I have located a bioacoustical website at Ohio State University containing several thousand bird, animal and environmental sounds. I seek permission from O.S.U. to use some of the recordings on my blog, especially the Sandhill Crane, Gunnison Sage-Grouse and the Harris’ Hawk. Until that time, here is the link to the website: Borror Laboratory of Bioacoustics, Ohio State University. The Borror Laboratory has Sandhill Crane sounds nesting in Michigan (I looked for New Mexico and Texas) with two chicks. This laboratory also has domesticated sounds: canine, feline, bovine and equine.

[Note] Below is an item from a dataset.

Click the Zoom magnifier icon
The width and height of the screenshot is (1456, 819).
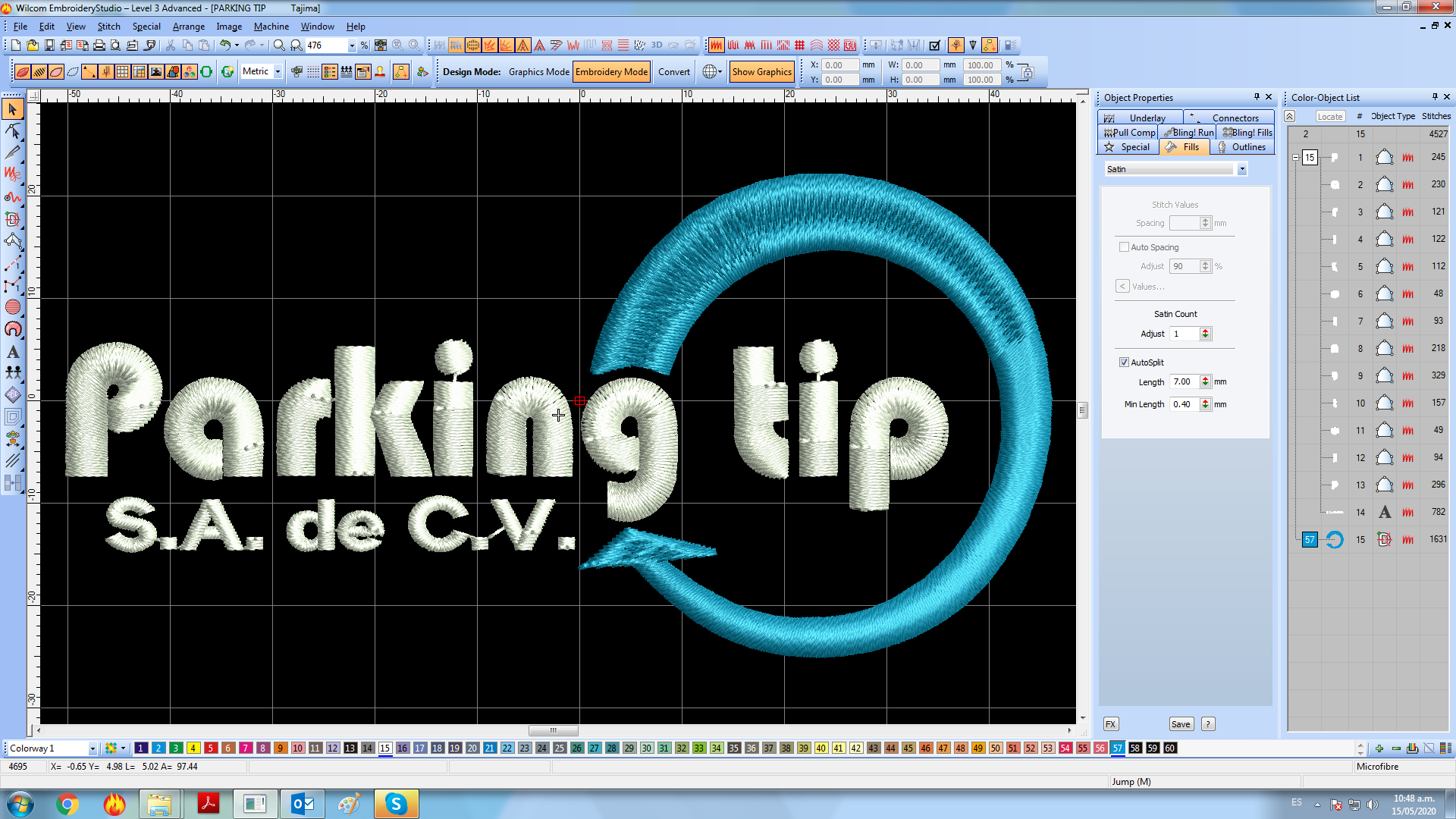pyautogui.click(x=279, y=46)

Other acoustical links are:
Listening to Nature, Library of Natural Sounds at the Oakland Museum of California. This divides California into life-zone sounds: desert, mountains, coastal and basin.
Western Soundscape Archive, J. Willard Marriot Library, University of Utah. Among thousands of sounds, this has bison bellowing.
A recent article in the High Country News about the Western Soundscape Archive, February, 2011.
The Acoustic Ecology Institute website links. This was the website to which I found the above links. This site has a construction date of 2006, and some of the links are dead. This institute (or a branch) is located in Santa Fe, New Mexico.















The Borror Laboratory is a very interesting link. Some wonderful sounds. I’ll have to take more time here to listen to various animals. Thanks for passing this along.
I find it fascinating that the internet can bring these sounds to us.
Thanks as well. I will be using this in my NM Bird class coming up for families. I went and played the sandhill crane. Nice and long and recorded in 1959!